TEXT PROVIDED
Nope there were no calling me out in a crowd and giving me a huge "you're name is Chris and your wife is Meryl? You live in Brea but the Lord says you will plant in Costa Mesa". Nope that did not happen either. ( But others have that happen to them, hey Michael?)
So by now my options are running low. Added to this fact is that M, who has been an amazing sojourner partner said to me "I will do it, I just need to know it is God". What was I suppose to say to that? Was the gentle but persistent tugging enough? Even some of my friend/advisers were like "are you sure you want to start again?" What was I suppose to say to that?
So I went to the scriptures - "you are a planting of the Lord for the display of his splendor " a beautiful prophetic promise. Was that enough? Well I stayed in the scriptures and saw how Paul went from region to region establishing little communities of love and light wherever he went. Did he have a "word from the Lord" every time?
Well dear friends the deal breaker for me lay in..."my ear will hear a word BEHIND me say this is the way walk ye in it" Isaiah was confident to keep moving knowing that the Spirit would correct him if he was obedient . Then Joshua hid with his armor bearer while the Philistines belittled and dominated them. He said to his loyal side kick "perhaps the Lord...". Wow could I take such a big step based on a "perhaps the Lord is with us" conviction?
Lastly my heart was broken for the unchurched (those who had never had a moment to bow a humble knee to my beautiful Jesus), the de-churched (to me, these are the young millennials who are done with homeschooling, christian schools...and have tapped out) and the ex-churched (those who love Jesus but have fallen out of love with the church - could we create a community to draw them back to a Jesus journey).
And that was enough - on the 23rd of July 2017 five of us ate around a BBQ and a new community was born in my heart. That is it. That was enough.

PROVIDED MATERIAL
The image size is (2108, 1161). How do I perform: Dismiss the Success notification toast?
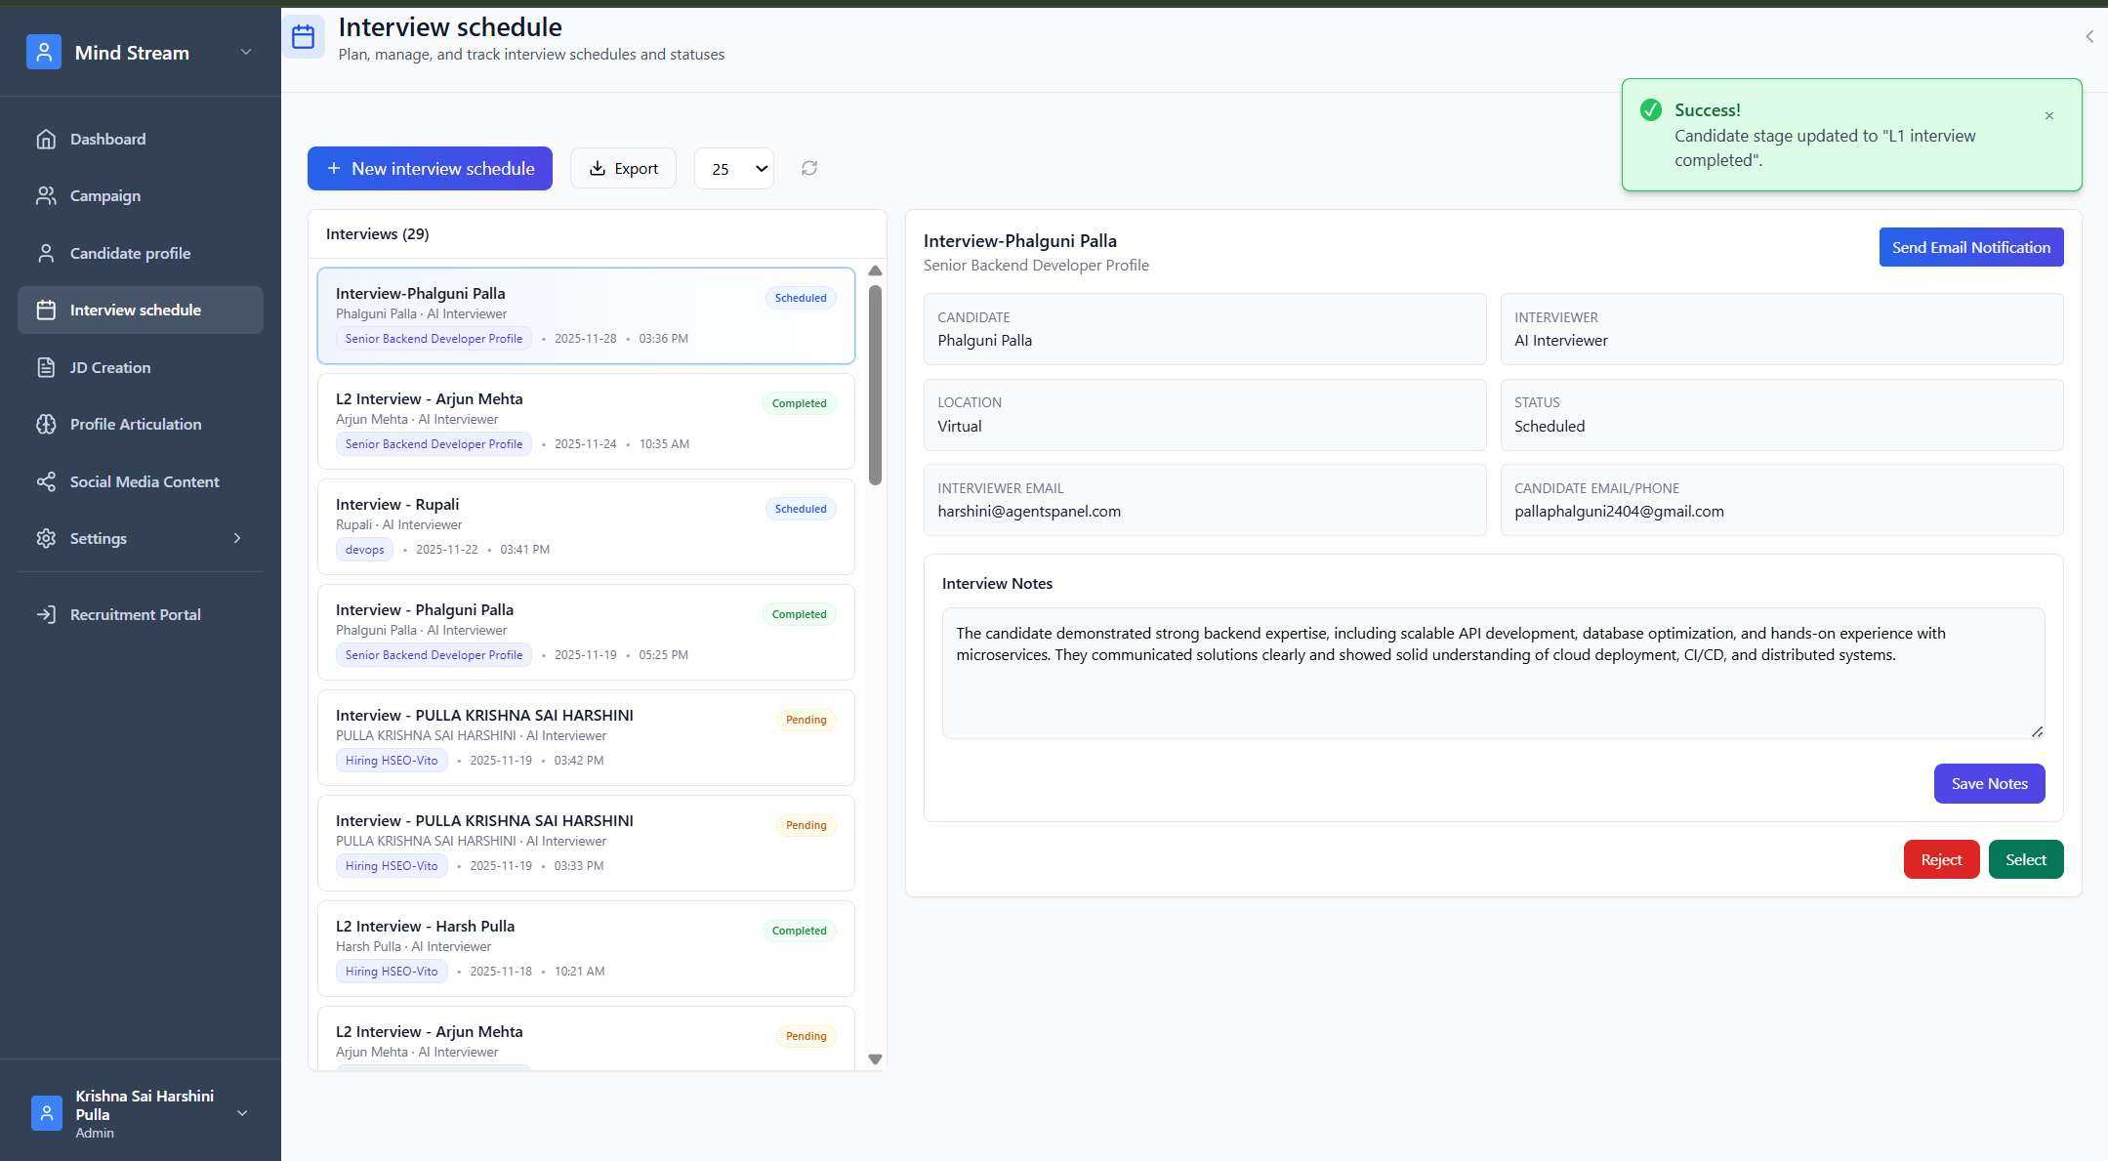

EXERCISE AIM
How would you render this sentence from the church-planting reflection in Spanish: "Well I stayed in the scriptures and saw how Paul went from region to region establishing little communities of love and light wherever he went."

EXERCISE ANSWER
Bueno, me quedé en las Escrituras y vi cómo Pablo iba de región en región estableciendo pequeñas comunidades de amor y luz dondequiera que iba.